Each line of the listing where "computer" appears should be reported.

==== Dataset entries ====

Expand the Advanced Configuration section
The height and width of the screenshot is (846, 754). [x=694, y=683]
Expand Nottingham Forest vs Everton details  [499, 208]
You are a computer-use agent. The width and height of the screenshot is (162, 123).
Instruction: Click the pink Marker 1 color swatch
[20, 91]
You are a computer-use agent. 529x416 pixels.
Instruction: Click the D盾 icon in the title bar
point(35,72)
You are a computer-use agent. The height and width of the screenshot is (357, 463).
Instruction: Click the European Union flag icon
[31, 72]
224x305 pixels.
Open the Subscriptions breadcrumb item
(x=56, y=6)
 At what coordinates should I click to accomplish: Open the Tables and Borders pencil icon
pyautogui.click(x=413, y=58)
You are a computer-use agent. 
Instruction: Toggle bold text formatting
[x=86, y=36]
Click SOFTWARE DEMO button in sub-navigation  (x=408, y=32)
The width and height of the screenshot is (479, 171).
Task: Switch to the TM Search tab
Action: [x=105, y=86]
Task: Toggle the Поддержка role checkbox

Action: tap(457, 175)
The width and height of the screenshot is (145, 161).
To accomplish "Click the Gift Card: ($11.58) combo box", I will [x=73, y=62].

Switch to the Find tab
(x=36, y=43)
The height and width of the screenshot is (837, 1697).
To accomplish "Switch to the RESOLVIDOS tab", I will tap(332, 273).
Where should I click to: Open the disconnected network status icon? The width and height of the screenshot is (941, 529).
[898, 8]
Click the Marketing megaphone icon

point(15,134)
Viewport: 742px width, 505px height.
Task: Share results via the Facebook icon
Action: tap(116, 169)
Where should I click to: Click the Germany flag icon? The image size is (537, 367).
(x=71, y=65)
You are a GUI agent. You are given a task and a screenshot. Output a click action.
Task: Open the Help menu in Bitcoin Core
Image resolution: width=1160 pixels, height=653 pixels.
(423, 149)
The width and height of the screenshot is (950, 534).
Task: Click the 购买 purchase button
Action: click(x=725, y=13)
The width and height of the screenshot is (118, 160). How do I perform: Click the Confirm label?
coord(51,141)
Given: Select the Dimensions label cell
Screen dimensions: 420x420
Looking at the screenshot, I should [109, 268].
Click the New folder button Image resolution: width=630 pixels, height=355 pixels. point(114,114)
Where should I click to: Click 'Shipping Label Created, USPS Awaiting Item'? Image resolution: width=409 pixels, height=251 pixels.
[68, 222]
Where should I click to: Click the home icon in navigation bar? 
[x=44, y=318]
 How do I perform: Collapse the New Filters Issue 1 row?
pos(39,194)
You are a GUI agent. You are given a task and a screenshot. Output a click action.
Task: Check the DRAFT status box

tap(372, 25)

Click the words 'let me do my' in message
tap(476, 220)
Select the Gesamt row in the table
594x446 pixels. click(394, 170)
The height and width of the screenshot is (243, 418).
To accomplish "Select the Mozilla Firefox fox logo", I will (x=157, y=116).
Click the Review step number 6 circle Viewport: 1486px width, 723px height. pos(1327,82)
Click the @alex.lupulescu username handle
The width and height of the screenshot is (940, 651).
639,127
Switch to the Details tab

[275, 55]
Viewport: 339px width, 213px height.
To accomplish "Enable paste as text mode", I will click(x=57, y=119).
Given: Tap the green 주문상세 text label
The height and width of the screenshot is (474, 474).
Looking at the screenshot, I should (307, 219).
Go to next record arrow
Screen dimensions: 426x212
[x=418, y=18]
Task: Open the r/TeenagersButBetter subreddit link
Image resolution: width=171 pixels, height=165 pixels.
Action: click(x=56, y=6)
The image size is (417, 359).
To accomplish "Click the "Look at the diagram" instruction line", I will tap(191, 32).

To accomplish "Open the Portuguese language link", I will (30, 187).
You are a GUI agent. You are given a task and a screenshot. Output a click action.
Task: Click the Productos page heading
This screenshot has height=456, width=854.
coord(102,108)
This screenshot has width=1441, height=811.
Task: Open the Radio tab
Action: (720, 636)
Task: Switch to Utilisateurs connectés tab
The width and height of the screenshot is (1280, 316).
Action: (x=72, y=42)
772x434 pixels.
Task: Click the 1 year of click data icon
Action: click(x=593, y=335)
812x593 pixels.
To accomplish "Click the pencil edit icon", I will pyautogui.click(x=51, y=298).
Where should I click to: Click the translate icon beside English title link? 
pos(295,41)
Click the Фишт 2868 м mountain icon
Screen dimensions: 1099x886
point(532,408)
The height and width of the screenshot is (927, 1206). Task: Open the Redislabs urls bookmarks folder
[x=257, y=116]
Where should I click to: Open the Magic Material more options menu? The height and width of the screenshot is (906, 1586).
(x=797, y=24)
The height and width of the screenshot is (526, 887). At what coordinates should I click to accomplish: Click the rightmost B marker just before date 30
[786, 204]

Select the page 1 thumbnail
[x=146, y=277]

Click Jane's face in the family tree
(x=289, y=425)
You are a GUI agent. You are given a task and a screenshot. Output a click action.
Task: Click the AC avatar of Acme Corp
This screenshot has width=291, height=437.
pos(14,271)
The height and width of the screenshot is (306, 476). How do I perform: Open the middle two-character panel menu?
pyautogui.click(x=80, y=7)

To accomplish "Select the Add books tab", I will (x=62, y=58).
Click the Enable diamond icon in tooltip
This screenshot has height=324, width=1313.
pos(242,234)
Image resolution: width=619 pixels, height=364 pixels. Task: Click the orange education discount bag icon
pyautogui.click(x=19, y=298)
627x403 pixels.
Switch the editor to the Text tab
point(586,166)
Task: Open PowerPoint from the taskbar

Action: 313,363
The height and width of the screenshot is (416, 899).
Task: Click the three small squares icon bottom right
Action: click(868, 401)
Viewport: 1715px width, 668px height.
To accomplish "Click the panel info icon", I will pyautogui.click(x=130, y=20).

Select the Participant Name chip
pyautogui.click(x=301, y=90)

====

** Answer to the problem **
You are a computer-use agent. The width and height of the screenshot is (162, 123).
You are a computer-use agent. 529x416 pixels.
You are a computer-use agent. The height and width of the screenshot is (357, 463).
You are a computer-use agent. 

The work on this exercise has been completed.